Sergio Torrecilla se define como un ‘ayatolá’ del octosílabo y defiende la pureza del romancero, al que vio peligrar hace unos quince años. “Desde entonces ha ido ganando adeptos y las calles están repletas de cartelones”, resume con alivio. El romancero necesita un ecosistema muy concreto, con un lugar adecuado en el que el público pueda oír bien los versos, y no es nada fácil con los miles de aficionados que abarrotan la ciudad estos días. El volumen de los instrumentos de otras modalidades —caja, bombo, pito, etc…— dificultan también el normal desarrollo de esta modalidad. “El romancero es de casapuerta. Vas solo. No te puedes refugiar en un grupo si la voz te falla”, explica Torrecilla.
A altas horas de la madrugada, los romanceros recogen sus cartelones. La ciudad empieza a desperezarse de su propia euforia. Luis — el fantasma del hermano del rey emérito— guarda el rifle de madera con la satisfacción del trabajo bien hecho.
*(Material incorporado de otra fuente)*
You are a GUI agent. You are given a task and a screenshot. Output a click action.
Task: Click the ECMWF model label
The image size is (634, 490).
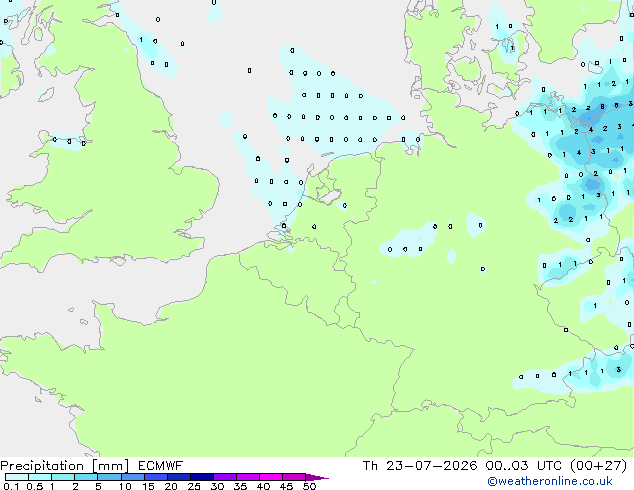point(161,466)
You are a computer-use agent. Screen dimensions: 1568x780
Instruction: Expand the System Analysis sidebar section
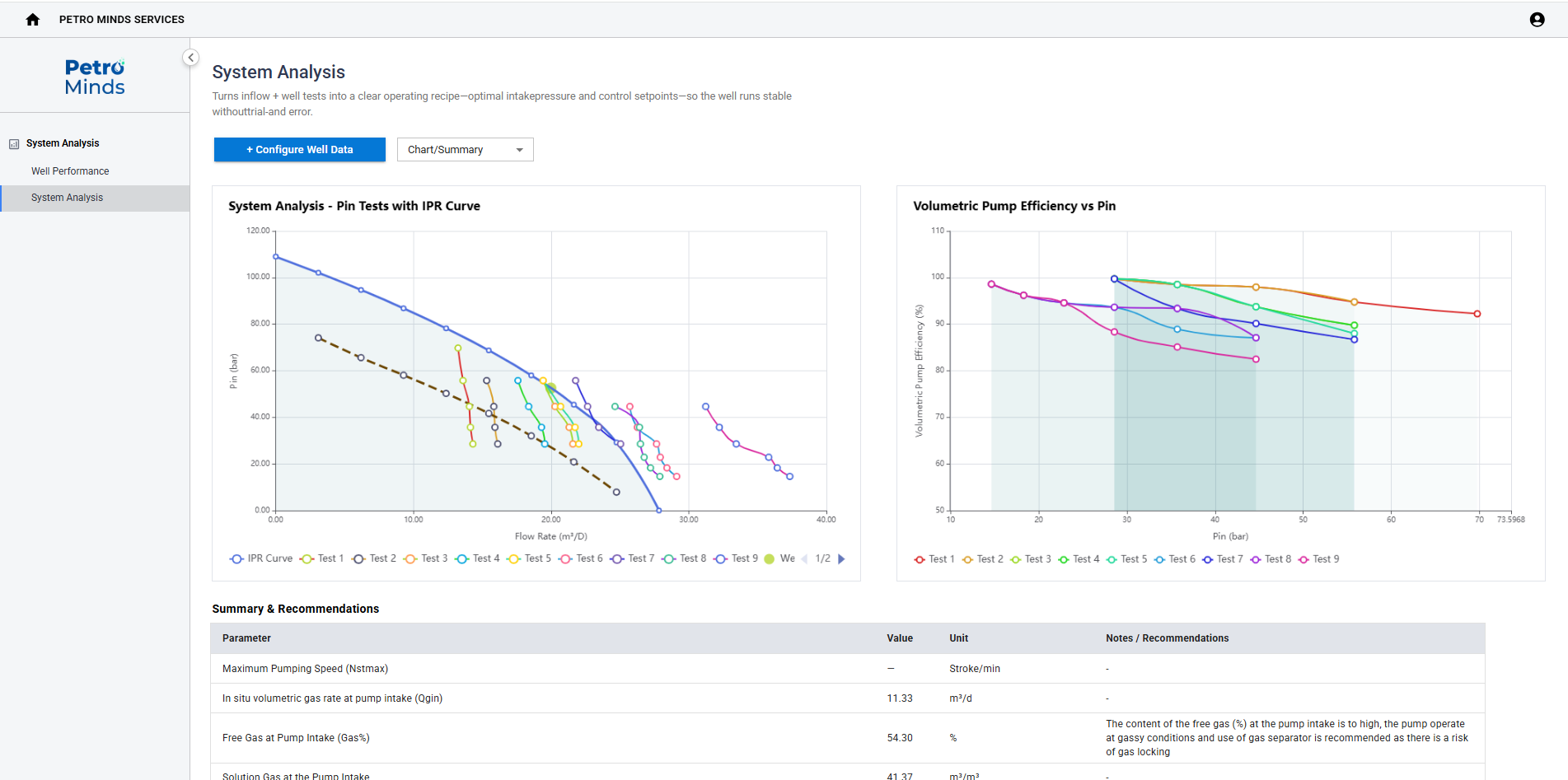click(63, 143)
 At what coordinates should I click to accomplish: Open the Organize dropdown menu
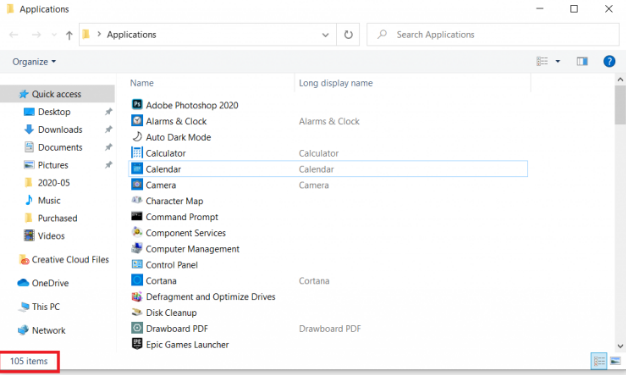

Ana se pierde por una calle menos transitada. Nazaret apura un último verso improvisado antes de retirarse. En una fiesta donde todo es coral, el romancero es la resistencia de la palabra. La última trinchera de la sátira sin filtros. Un desafío a la multitud, solo con un cartelón, un palo que golpea los sentidos y una historia por contar.